Acesso à hierarquia superior.

População (1)

As diferenças acentuadas de paisagem, de condições económicas de existência oferecidas pela sua multiforme exposição geográfica, pelo seu variado solo e clima, fazem da Beira uma complexa unidade provincial particularmente rica em expressões populacionais. As feições muito próprias das numerosas regiões diferenciadas que a constituem determinaram naturalmente nos núcleos humanos, que nelas se formaram e aclimataram, usos e costumes particulares, modos relativamente distintos de ser, de vestir, de alimentação e habitação. Há uma distância bem notória, por exemplo, tanto nos aspectos exteriores como íntimos, entre o pastor cuja existência decorre nos grandes silêncios da Serra da Estrela, solitário e nómada, periodicamente transpondo o vale com os seus rebanhos, nas suas migrações transumantes, em demanda ou no regresso dos pastos das serras secundárias, e o beirão convivente do litoral, acumulado em buliçosas povoações, pescador e cultivador de polders e campos de aluvião, cruzando-se a cada instante em bicicleta nas estradas planas, com a sua alfaia de lavoura ao ombro, ou deslizando, no seu barco, entre nateiros, pelos labirínticos canais; levando cargas de adubo marítimo ou apetrechos de pesca. Se o primeiro tem na sua fisionomia alguns traços de homem originário, constituindo seguramente na Europa uma das sobrevivências mais características de montanhês primitivo, e sugerindo, pelo seu ar vagamente telúrico, alguma coisa de reminiscente das eras em que se construíam os dólmens e os castros (que a cada passo nesta região se encontram), o segundo tem já as feições e / 21 / mentalidade um pouco cosmopolitas peculiares das populações atlânticas do ocidente europeu, habituadas ao trânsito frequente e à emigração.

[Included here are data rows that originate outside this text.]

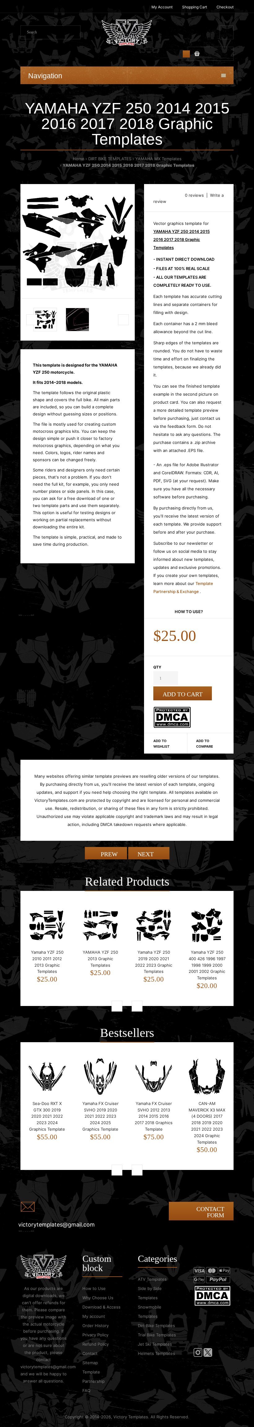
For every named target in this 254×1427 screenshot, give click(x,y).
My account (93, 1316)
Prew (108, 854)
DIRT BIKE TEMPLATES (109, 158)
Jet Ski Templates (155, 1344)
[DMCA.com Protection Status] (172, 726)
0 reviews (194, 195)
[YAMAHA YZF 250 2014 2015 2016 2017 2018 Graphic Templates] (77, 241)
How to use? (189, 611)
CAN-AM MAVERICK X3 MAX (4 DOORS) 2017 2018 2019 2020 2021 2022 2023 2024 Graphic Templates (207, 1123)
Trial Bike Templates (157, 1334)
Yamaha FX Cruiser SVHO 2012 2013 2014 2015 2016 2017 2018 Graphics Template (154, 1116)
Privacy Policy (95, 1334)
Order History (95, 1325)
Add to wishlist (161, 744)
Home (78, 158)
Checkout (225, 7)
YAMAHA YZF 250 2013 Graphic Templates (100, 959)
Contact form (210, 1212)
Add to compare (204, 744)
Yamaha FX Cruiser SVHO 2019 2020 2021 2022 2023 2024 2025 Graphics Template (100, 1116)
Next (146, 854)
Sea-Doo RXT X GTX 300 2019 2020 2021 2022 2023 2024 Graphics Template (47, 1116)
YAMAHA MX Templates (158, 158)
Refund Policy (95, 1344)
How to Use (94, 1288)
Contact (90, 1353)
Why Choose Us (97, 1297)
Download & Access (101, 1307)
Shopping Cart (194, 7)
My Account (162, 7)
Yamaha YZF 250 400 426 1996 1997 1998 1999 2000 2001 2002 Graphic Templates (207, 965)
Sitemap (90, 1362)
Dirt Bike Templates (156, 1325)
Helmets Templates (156, 1353)
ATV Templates (152, 1279)
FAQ (86, 1390)
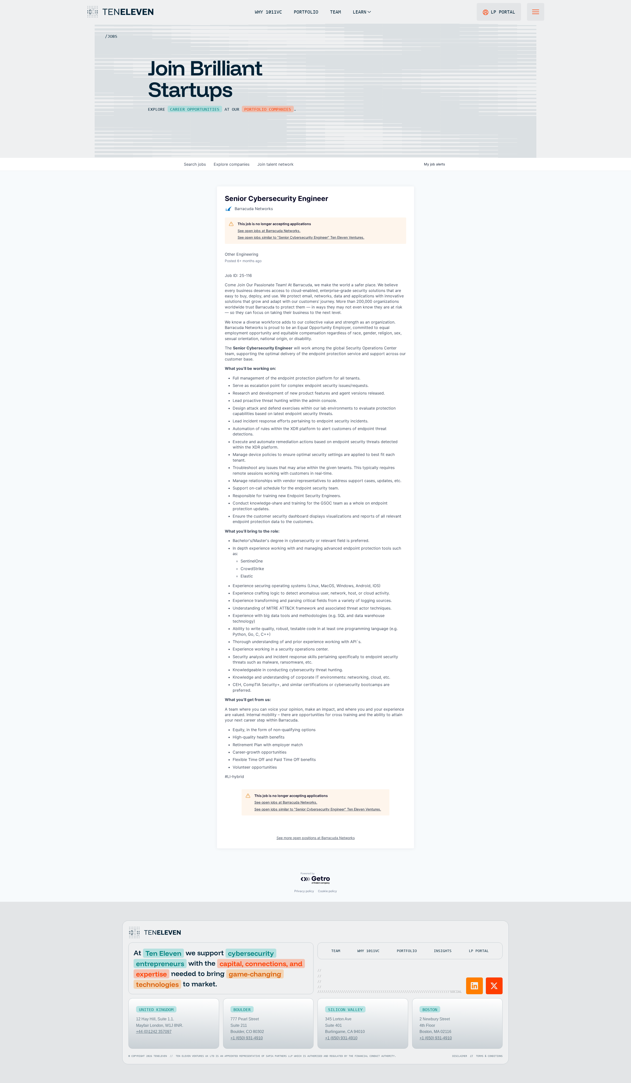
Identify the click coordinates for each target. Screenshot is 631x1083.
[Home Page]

Um exame sumário da extensa periferia do conjunto das três províncias beiroas facilmente nos revela, além dos dois tipos extremos apontados, a existência de muitos outros. Assim, a nordeste, é relativamente distinguível o beirão raiano das ribas e elevadas ondulações do Côa, pela sua compleição pacífica, laboriosa, lhana, sensivelmente afim da do trasmontano do planalto fronteiro de Miranda. Na Beira Baixa, além do tipo beirão chamado o ratinho, que na época das canículas passa a fronteira ou o Tejo, em enxames humildes, assalariados para as tarefas ofegantes das ceifas, apontemos o cultivador dos extensos plainos de trigo dos confins meridionais da província, já tendencialmente de feitio prenunciador do alentejano. Passando-nos para o flanco marítimo, fácil nos será discriminar uma sucessão de tipos populacionais bastante afastados do beirão genuíno do interior da antiga província, notando as características estremenhas do íncola da região do Lis, observando o cultivador e o guarda de gado do Baixo Mondego, no qual se reflectem vagos ares de campino e trabalhador do Ribatejo, conhecendo / 22 / a existência do magro gandarês, nas dunas, e a do seu vizinho da Bairrada, todo ocupado nas vinhas, e mais ao norte, confrontando o homem da lavoura, meio minhoto, algo patriarcal (como a retina emotiva de Júlio Dinis daí recolheu) dos vales de Cambra, com a população vareira, das redondezas da ria de Aveiro, parte empenhada na safra, ao longo da costa, parte no arranque do moliço, enquanto aqui e além, à porta das casas térreas e brancas conversam e descansam alguns homens nos intervalos das longínquas companhas nos bancos da Terra Nova. Não se pode dizer, portanto, tendo presente toda a Beira nas suas múltiplas feições, que o beirão seja, como é por exemplo o trasmontano, um tipo humano ou provincial unitário. É-o, sim, restringindo os limites da província tradicional ao que poderemos chamar seu solar; quer dizer, olhando apenas a Beira que tem como vulto dominador do horizonte o vulto da Estrela; então encontraremos um escrínio de população rústica e serrana portadora de qualidades relativamente homogéneas e vincadas.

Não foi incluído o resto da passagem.